* RECORDS TO PROCESS *
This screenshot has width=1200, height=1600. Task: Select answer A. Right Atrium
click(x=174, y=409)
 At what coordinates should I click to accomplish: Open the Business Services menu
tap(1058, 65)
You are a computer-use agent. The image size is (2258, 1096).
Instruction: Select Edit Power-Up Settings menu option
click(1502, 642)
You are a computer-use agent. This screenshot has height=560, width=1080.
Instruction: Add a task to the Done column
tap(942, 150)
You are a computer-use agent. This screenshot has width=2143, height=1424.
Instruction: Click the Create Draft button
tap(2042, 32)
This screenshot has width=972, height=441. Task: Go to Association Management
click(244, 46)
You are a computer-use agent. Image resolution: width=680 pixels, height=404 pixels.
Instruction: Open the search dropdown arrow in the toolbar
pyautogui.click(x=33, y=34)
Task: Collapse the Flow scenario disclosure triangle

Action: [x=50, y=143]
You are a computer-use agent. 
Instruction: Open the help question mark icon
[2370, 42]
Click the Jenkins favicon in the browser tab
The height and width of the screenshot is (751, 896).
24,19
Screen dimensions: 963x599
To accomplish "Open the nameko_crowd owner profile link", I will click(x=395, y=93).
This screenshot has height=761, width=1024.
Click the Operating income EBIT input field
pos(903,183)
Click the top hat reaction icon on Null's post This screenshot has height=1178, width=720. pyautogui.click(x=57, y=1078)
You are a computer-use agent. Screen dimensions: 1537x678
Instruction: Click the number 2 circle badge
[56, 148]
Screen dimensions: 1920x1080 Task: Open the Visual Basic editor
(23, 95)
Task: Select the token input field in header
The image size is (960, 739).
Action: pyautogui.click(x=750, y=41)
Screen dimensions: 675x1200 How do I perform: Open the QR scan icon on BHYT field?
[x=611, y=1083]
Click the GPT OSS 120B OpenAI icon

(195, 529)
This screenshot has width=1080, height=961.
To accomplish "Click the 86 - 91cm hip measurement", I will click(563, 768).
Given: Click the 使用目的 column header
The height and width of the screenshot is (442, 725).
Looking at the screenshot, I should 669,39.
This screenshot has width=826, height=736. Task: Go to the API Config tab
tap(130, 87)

* THE TASK *
Extract the lines above exactly as they appear, copying everything from the line containing "Task: Collapse the" down to the line containing "Click the top", with both of those lines included.

* OUTPUT FOR THIS TASK *
Task: Collapse the Flow scenario disclosure triangle

Action: [x=50, y=143]
You are a computer-use agent. 
Instruction: Open the help question mark icon
[2370, 42]
Click the Jenkins favicon in the browser tab
The height and width of the screenshot is (751, 896).
24,19
Screen dimensions: 963x599
To accomplish "Open the nameko_crowd owner profile link", I will click(x=395, y=93).
This screenshot has height=761, width=1024.
Click the Operating income EBIT input field
pos(903,183)
Click the top hat reaction icon on Null's post This screenshot has height=1178, width=720. pyautogui.click(x=57, y=1078)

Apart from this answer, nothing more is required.